Segment Open
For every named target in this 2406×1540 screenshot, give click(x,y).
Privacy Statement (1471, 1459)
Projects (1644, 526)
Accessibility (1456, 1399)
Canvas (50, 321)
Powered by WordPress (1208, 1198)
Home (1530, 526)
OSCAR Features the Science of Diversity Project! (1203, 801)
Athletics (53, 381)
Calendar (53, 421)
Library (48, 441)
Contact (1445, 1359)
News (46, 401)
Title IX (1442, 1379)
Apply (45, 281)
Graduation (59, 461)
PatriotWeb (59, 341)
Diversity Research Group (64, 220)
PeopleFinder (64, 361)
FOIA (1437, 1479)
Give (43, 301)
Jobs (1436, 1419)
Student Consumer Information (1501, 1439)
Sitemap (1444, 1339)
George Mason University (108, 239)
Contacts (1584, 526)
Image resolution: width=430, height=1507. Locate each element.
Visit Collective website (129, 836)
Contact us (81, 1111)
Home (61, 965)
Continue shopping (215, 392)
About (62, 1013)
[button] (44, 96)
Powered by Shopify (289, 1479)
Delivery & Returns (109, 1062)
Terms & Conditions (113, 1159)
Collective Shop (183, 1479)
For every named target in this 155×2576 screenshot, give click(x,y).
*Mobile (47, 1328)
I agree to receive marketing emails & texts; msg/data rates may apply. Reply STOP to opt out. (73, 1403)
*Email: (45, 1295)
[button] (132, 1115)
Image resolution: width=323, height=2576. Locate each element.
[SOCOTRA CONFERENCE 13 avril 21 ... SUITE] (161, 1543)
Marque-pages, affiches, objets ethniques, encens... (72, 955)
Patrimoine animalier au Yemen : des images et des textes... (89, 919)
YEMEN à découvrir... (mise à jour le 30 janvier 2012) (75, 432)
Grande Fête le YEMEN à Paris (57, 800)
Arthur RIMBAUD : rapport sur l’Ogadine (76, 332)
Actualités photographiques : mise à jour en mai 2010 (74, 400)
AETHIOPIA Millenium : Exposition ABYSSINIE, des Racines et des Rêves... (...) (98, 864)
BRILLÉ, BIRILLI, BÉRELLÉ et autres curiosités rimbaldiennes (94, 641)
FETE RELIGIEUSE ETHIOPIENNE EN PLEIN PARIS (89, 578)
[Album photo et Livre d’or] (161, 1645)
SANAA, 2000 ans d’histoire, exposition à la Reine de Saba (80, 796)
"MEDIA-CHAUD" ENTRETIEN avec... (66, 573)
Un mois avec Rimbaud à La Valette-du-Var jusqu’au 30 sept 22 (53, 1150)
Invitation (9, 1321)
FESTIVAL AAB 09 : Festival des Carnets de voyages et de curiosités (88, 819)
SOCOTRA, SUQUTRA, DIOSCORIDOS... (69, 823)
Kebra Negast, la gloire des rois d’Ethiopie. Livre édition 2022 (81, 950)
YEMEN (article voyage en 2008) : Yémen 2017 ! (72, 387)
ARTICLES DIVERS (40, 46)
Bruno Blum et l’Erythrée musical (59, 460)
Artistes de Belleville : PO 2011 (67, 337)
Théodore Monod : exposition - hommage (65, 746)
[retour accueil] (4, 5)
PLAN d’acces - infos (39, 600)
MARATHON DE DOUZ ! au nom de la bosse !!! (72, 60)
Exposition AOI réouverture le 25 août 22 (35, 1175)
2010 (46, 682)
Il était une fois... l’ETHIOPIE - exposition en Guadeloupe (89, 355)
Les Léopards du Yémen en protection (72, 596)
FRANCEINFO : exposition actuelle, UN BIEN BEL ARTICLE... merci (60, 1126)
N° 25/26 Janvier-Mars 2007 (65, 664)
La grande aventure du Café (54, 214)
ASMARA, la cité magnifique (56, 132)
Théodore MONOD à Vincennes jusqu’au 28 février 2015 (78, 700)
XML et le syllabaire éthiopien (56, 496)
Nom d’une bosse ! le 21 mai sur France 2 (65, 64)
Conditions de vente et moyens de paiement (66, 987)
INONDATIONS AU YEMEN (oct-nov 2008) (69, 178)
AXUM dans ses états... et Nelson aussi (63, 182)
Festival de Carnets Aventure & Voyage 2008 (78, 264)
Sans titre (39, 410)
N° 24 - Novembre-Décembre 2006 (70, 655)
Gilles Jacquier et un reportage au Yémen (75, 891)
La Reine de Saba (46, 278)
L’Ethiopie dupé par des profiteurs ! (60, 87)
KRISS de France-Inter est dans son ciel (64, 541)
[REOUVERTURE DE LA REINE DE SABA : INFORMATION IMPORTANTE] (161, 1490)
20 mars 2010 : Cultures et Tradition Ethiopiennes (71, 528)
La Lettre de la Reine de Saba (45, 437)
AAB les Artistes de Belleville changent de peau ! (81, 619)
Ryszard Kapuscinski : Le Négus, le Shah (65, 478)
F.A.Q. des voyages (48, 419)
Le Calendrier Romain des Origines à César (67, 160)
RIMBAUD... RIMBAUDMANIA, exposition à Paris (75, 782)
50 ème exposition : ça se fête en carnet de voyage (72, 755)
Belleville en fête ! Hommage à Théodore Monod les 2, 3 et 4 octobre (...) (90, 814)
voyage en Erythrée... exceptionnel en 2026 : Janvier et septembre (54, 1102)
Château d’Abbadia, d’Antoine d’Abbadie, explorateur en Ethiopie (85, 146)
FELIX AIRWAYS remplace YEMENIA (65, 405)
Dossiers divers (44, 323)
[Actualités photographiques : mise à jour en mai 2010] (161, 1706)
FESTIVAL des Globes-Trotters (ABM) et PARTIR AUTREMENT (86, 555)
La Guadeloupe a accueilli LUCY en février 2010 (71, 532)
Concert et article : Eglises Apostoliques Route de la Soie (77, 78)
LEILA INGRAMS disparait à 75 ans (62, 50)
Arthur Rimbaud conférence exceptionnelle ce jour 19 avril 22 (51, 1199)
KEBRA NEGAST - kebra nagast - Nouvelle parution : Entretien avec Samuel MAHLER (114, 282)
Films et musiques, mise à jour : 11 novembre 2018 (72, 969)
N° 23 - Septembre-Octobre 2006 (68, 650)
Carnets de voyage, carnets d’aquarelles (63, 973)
Segment Closed
The answer should hold only the lines from the start of the records above through the line containing "Arthur RIMBAUD : rapport", each set down exactly.

- _TASK SOLUTION_
For every named target in this 2406×1540 screenshot, give click(x,y).
Privacy Statement (1471, 1459)
Projects (1644, 526)
Accessibility (1456, 1399)
Canvas (50, 321)
Powered by WordPress (1208, 1198)
Home (1530, 526)
OSCAR Features the Science of Diversity Project! (1203, 801)
Athletics (53, 381)
Calendar (53, 421)
Library (48, 441)
Contact (1445, 1359)
News (46, 401)
Title IX (1442, 1379)
Apply (45, 281)
Graduation (59, 461)
PatriotWeb (59, 341)
Diversity Research Group (64, 220)
PeopleFinder (64, 361)
FOIA (1437, 1479)
Give (43, 301)
Jobs (1436, 1419)
Student Consumer Information (1501, 1439)
Sitemap (1444, 1339)
George Mason University (108, 239)
Contacts (1584, 526)
Image resolution: width=430, height=1507. Locate each element.
Visit Collective website (129, 836)
Contact us (81, 1111)
Home (61, 965)
Continue shopping (215, 392)
About (62, 1013)
[button] (44, 96)
Powered by Shopify (289, 1479)
Delivery & Returns (109, 1062)
Terms & Conditions (113, 1159)
Collective Shop (183, 1479)
For every named target in this 155×2576 screenshot, give click(x,y).
*Mobile (47, 1328)
I agree to receive marketing emails & texts; msg/data rates may apply. Reply STOP to opt out. (73, 1403)
*Email: (45, 1295)
[button] (132, 1115)
Image resolution: width=323, height=2576. Locate each element.
[SOCOTRA CONFERENCE 13 avril 21 ... SUITE] (161, 1543)
Marque-pages, affiches, objets ethniques, encens... (72, 955)
Patrimoine animalier au Yemen : des images et des textes... (89, 919)
YEMEN à découvrir... (mise à jour le 30 janvier 2012) (75, 432)
Grande Fête le YEMEN à Paris (57, 800)
Arthur RIMBAUD : rapport sur l’Ogadine (76, 332)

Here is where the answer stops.